MedGo: A Chinese Medical Large Language Model

Haitao Zhang,Bo An
2024-10-27
Abstract:Large models are a hot research topic in the field of artificial intelligence. Leveraging their generative capabilities has the potential to enhance the level and quality of medical services. In response to the limitations of current large language models, which often struggle with accuracy and have narrow capabilities in medical applications, this paper presents a Chinese medical large language model, MedGo. MedGo was trained using a combination of high quality unsupervised medical data, supervised data, and preference alignment data, aimed at enhancing both its versatility and precision in medical tasks. The model was evaluated through the public CBLUE benchmark and a manually constructed dataset ClinicalQA. The results demonstrate that MedGo achieved promising performance across various Chinese medical information processing tasks, achieved the first place in the CBLUE evaluation. Additionally, on our constructed dataset ClinicalQA, MedGo outperformed its base model Qwen2, highlighting its potential to improve both automated medical question answering and clinical decision support. These experimental results demonstrate that MedGo possesses strong information processing capabilities in the medical field. At present, we have successfully deployed MedGo at Shanghai East Hospital.
Computation and Language,Artificial Intelligence
What problem does this paper attempt to address?

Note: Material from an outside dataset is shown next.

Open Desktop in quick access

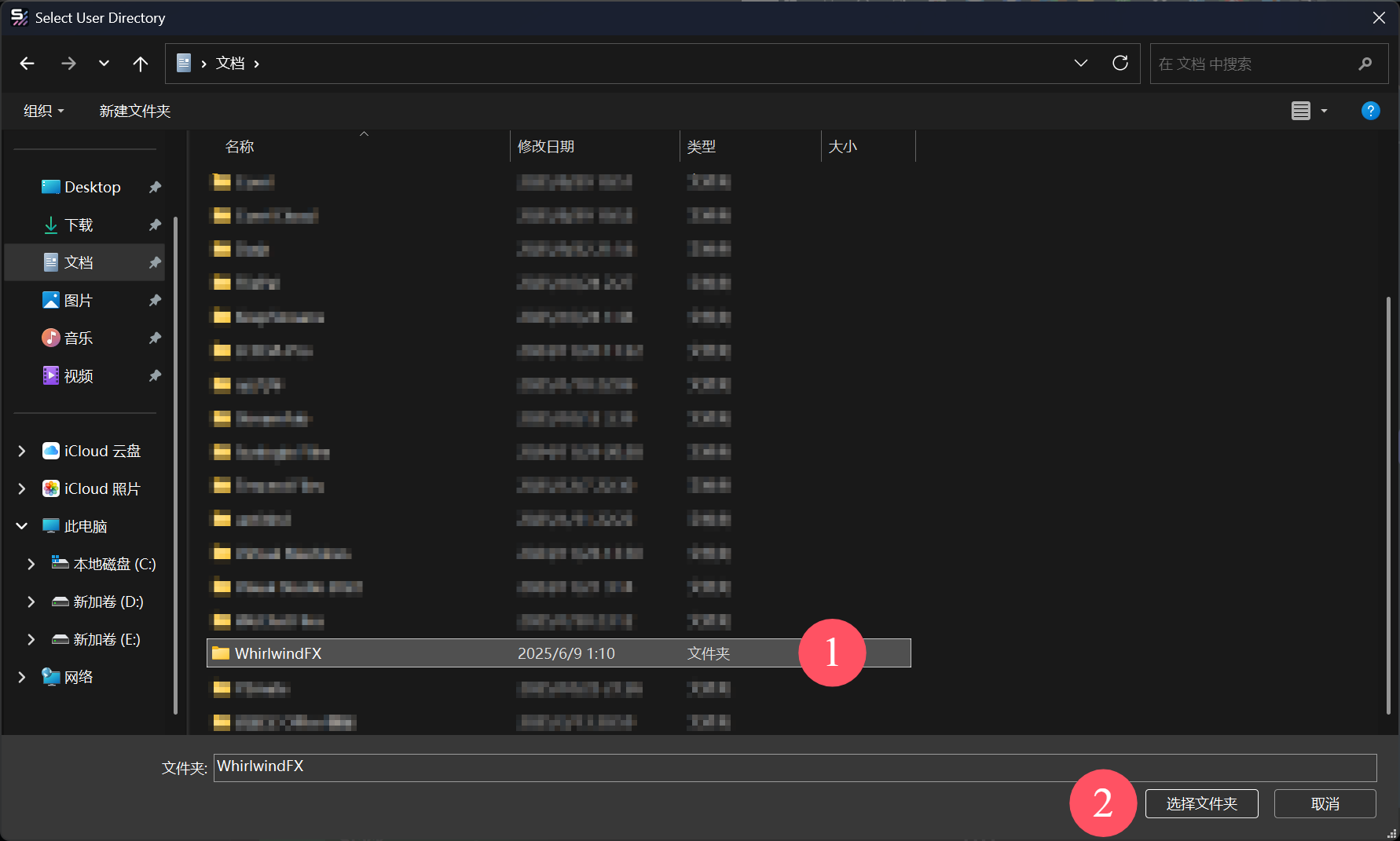92,187
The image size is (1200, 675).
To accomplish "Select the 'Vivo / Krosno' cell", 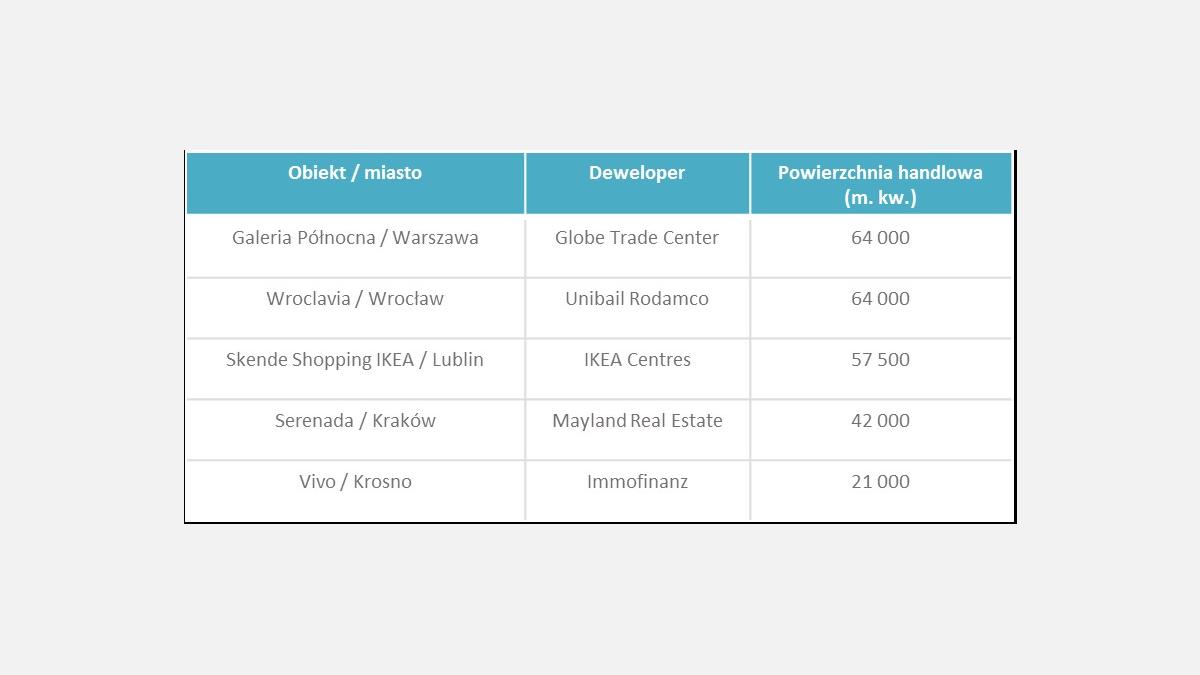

The paper attempts to address the limitations of current large language models in medical applications, including insufficient accuracy and a narrow range of functions. Specifically, existing large language models often struggle to achieve high precision when handling medical tasks and perform poorly in interpretability and specific medical tasks such as disease classification, medical record generation, and knowledge extraction. To tackle these challenges, the paper proposes a large language model specifically designed for the Chinese medical field—MedGo. The main goals of MedGo are: 1. **Improve accuracy**: Enhance the model's accuracy and reliability in medical tasks through training with high-quality unsupervised, supervised, and preference-aligned data. 2. **Enhance versatility**: Enable the model to handle various medical information processing tasks, including automated medical Q&A and clinical decision support. 3. **Increase interpretability**: Ensure that the model's outputs have high interpretability so that medical professionals can understand the model's reasoning process. 4. **Practical application**: Validate the effectiveness and practicality of MedGo in real medical scenarios through evaluations on public benchmarks and self-built datasets. The paper demonstrates the potential of MedGo in improving the quality and efficiency of medical information processing by constructing large-scale medical datasets, optimizing training methods, and evaluating model performance.